(anadoluhaber) "Balkan Müslümanları!"

            Cumhuriyet döneminde Milli Şef İsmet İNÖNÜ ve onu izleyen korkak, sindirilmiş ve Müslümanlığından/Türlüğünden güç alamamış, damarlarındaki asil kanı fark edememiş yöneticiler dindaşlarımızı o zaman ve halen yalnız bırakarak kanlı katillerin insafına terk etmişlerdir.

 

            Milli Gazete yazarlarından Sayın Ayhan DEMİR'in bu vefasızlığı, terk edilmişliği açık bir dille anlatan makalesi siz sayın kardeşlerimizin de bilgi edinmesi için tekrar yayınlıyorum. Selam ve saygılarımla.

 

 

Yakup MUSA

 

 

         Balkan Müslümanları 19. yüzyılda, hemen her şehirde nüfusunun çoğunluğunu oluşturuyorlardı. Bosna, Kosova ve Arnavutluk gibi bölgelerde kırsal nüfusta da üstünlük Müslümanlardan yanaydı. Bu durum, Batılı dostlarının desteğini alan, yerel gayr-i Müslimlerin etnik temeller üzerine inşa ettikleri ulus devletlerin oluşumunu kamçıladı. Balkan Harbi'nden önce Bosna, Bulgaristan ve Doğu Trakya; harpten sonra Selanik, Manastır ve Kosova başta olmak üzere birçok Osmanlı vilayetinde tam bir etnik temizlik kampanyası başlatıldı. Şehirler, kasabalar ve köyler zorla boşaltıldı, yakıp yıkıldı, yağmalandı.

Osmanlı Devleti, Anadolu'nun savunmasının Kars'tan değil Bakü'den, Urfa'dan değil Bağdat'tan, Hatay'dan değil Kudüs'ten, Edirne'den değil Yanya, Üsküp ve Saraybosna'dan başladığını çok iyi biliyordu. Bu sebeple en zor günlerinde bile İstanbul ve Anadolu'dan, Balkanlara yardım aktardı. Yedi düvele karşı İstiklal mücadelesi veren Osmanlı Ordusu, elinden gelenin fazlasını yaparak Balkanları sonuna kadar savundu. İşkodra ve Yanya'da olduğu gibi, atılacak tek top ve sıkılacak tek mermi kalmayınca da, Balkanlardan gelen yüz binlerce muhaciri bağrına bastı.

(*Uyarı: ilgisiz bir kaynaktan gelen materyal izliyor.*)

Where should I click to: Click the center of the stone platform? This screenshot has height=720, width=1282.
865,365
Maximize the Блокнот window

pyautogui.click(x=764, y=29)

İki milyondan fazla insanın yer değiştirdiği ve 900 bine yakın insanın katledildiği bu mecburi geri çekiliş esnasında dağları ve vadileri aşmayı başaran Balkan muhacirleri Anadolu'ya sığındılar. Balkan Müslümanlarının bir kısmı ise, her türlü zulüm ve zorbalığa rağmen, Balkanları terk etmediler. Çünkü Müslüman Türklerin bir gün geri döneceklerini umut ediyorlardı. Onlar, Bosna-Hersek milli marşının yazarı ve Rahmetli Aliya İzzetbegoviç'in yakın arkadaşı Prof. Dr. Cemaleddin Latiç gibi 1970'lere kadar, "Türkler gelecek, bizi kurtaracak" diye beklediler.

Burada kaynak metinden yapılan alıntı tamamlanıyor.